Estando absolutamente de acordo com essa visão e paradigma de conformação do futuro da educação, o problema que se me põe é o papel do Estado, regulador, ideologicamente centralizador, programador e financiador de um sistema cujos próprios promotores “tempo de transformação e reconfiguração necessária” dele dependem. Como conciliar esse paradoxo sem considerar a possibilidade de um “golpe Estado” epistemológico? É claro que rupturas e acções de “guerrilha” vêm-se dando — veja-se o exemplo destes encontros “marginais” —, mas a verdade é que a luta é francamente desigual.

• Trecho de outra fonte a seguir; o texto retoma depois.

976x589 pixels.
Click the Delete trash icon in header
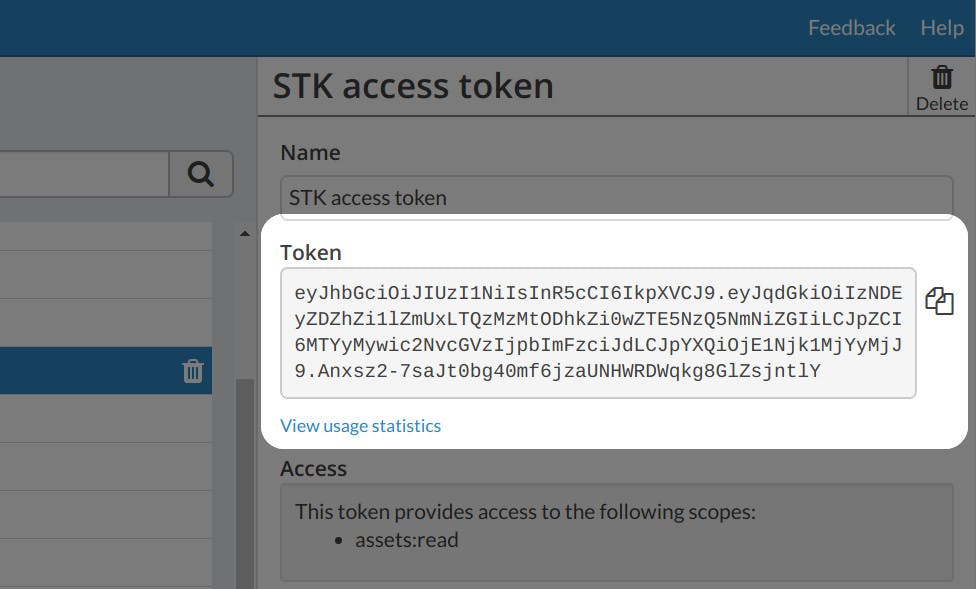pos(941,78)
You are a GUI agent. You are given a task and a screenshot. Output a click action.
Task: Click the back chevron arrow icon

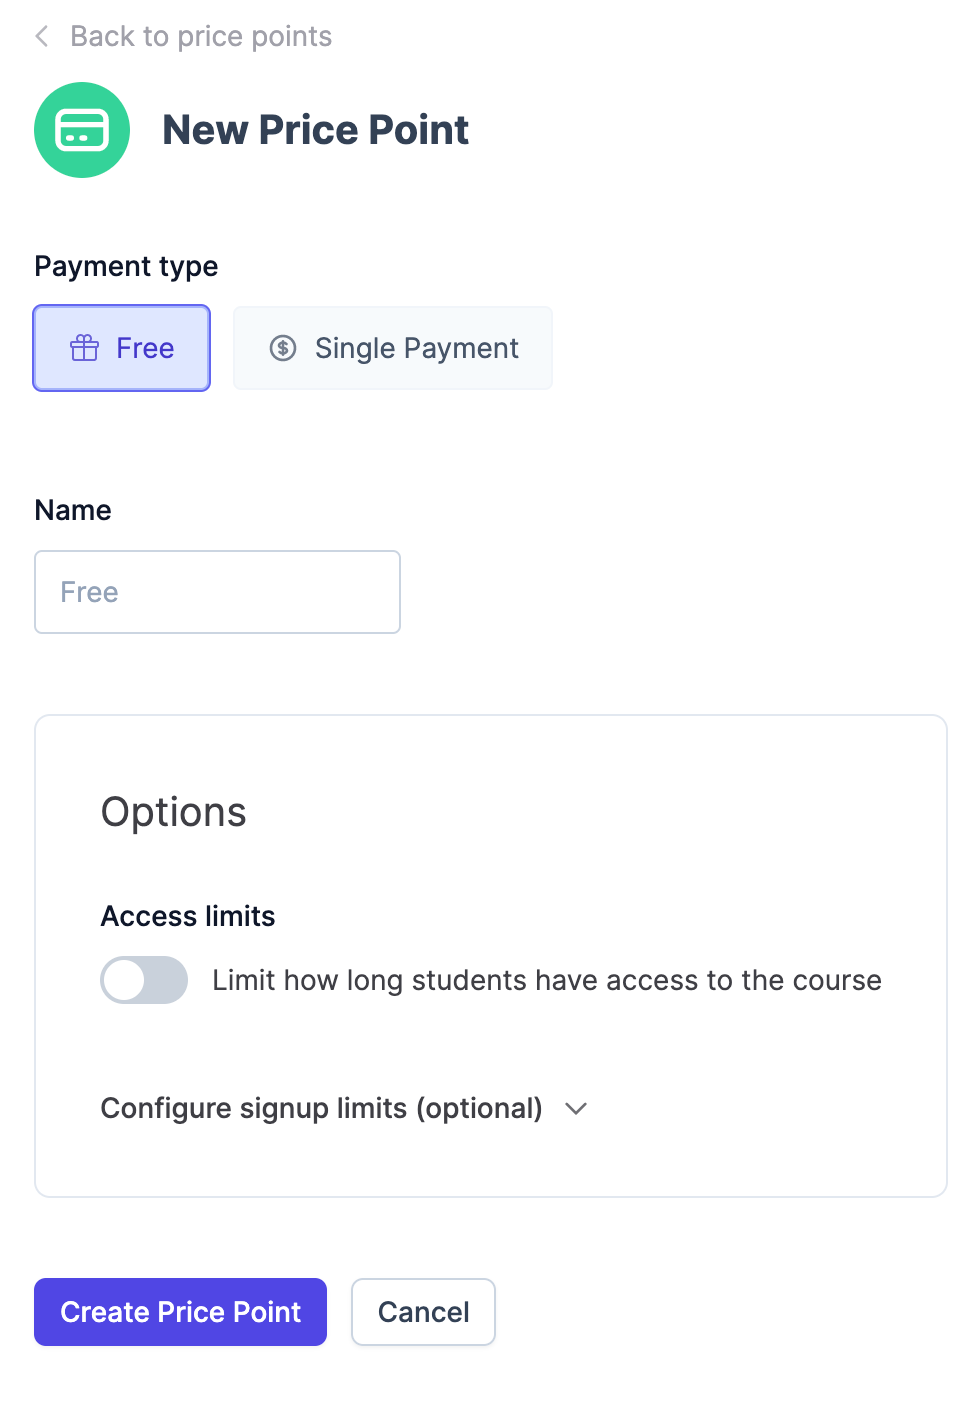click(x=42, y=37)
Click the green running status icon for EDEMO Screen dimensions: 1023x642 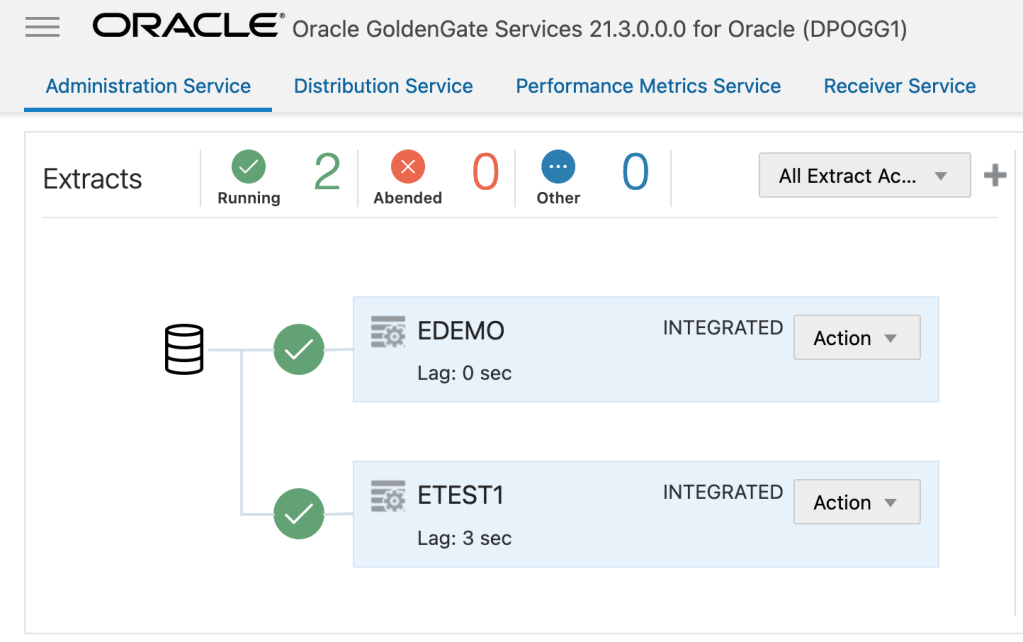[299, 350]
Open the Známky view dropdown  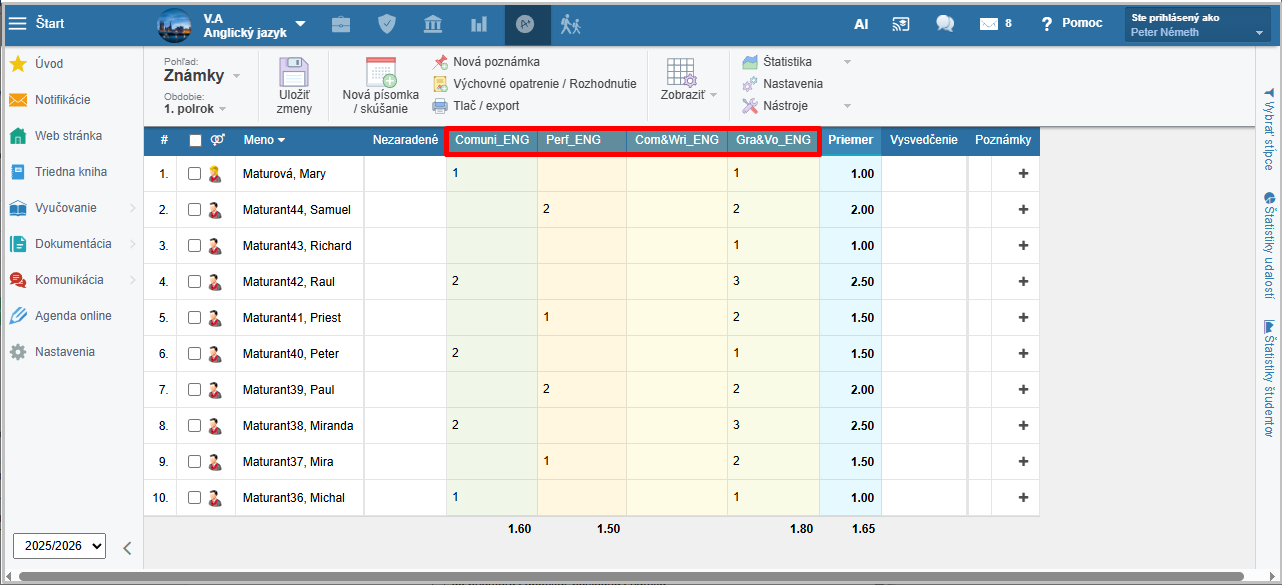point(202,76)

A contribuição de Ethel Batres, inaugural neste volume, relata o processo de colonização sobre culturas e povos originários (no caso da América Latina) que se estendem a casos no Continente Africano, acrescento, coincidentes em tempo histórico, em origem e cultura colonial. Retrato de um processo ainda vigente no contemporâneo que será da máxima importância analisar e discutir do ponto de vista interno, do ponto de vista da resultante desse processo. Aliás, a autora recorre a Aníbal Quijano para nos lembrar que a perspectiva eurocêntrica não pertence exclusivamente aos europeus ou às forças dominantes do capitalismo mundial, mas sim a “nós” que fomos educados sob seus valores culturais, hegemónicos. E, diria, que só a nós cabe a determinação de destrinçar até onde somos aquilo que negamos ser, intrinsecamente e irremediavelmente um outro que não é, todavia, aquele de há quinhentos anos. Mas um outro de hoje com todos os outros de ontem dentro de nós.
Subscrevo na íntegra a lembrança de Aníbal Quijano como deverei ter feito perceber.
Em Cabo Verde, tal como na Guatemala, conforme nos dá conta Ethel Batres, o paradigma do desenho curricular é também monopólico, hegemónico e impositivo. Decorrente obviamente de um “processus” que atrás tentei esboçar. Pela mesma razão as mudanças radicais são inviabilizadas operando nos centros de decisão resistências políticas que protelam mudanças e bloqueiam espaços de diálogo ou oportunidades de discussão que possam introduzir a necessidade de “reconfigurações necessárias” ao sistema educativo.
O que nos sobra é a possibilidade de “insurreição” nalgumas frentes marginais e mesmo nelas o confronto se dá apenas no plano da utopia, não se vislumbrando a possibilidade de uma perversão de dentro do sistema que possa produzir, experimentar e operar essa vontade de mudança. Lamentavelmente.